### [Task prompt]
Each line in the records below, from the one that contains "Given: Click 程帅澎's score of 20" to the one that contains "Collapse the Create", should be reproduced exactly, the first and last included.
━━━ Input material ━━━
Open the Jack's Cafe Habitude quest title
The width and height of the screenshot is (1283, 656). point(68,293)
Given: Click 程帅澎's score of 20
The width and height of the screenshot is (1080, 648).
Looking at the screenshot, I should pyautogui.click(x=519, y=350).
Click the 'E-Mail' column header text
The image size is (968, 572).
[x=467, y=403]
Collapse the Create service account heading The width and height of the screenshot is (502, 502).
━━━
━━━ Input material ━━━
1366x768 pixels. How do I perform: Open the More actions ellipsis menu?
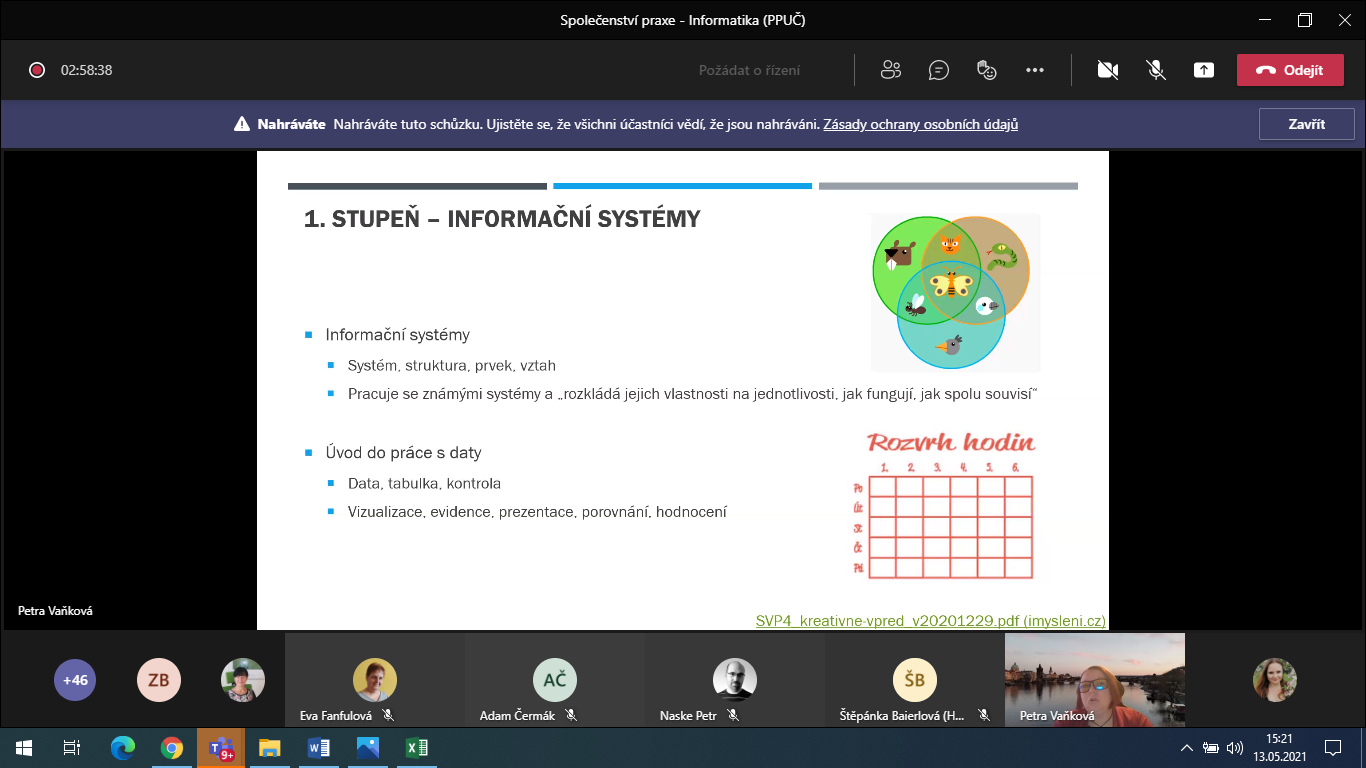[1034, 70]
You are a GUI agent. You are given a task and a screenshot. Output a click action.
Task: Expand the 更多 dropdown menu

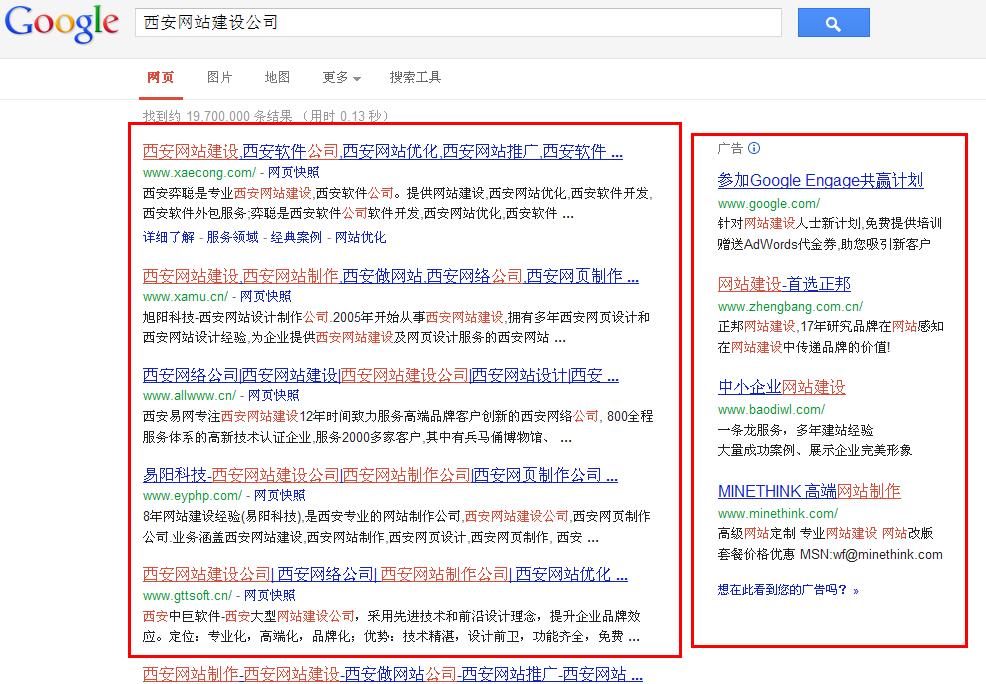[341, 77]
━━━
### [Answer to the problem]
Given: Click 程帅澎's score of 20
The width and height of the screenshot is (1080, 648).
Looking at the screenshot, I should pyautogui.click(x=519, y=350).
Click the 'E-Mail' column header text
The image size is (968, 572).
[x=467, y=403]
Collapse the Create service account heading The width and height of the screenshot is (502, 502).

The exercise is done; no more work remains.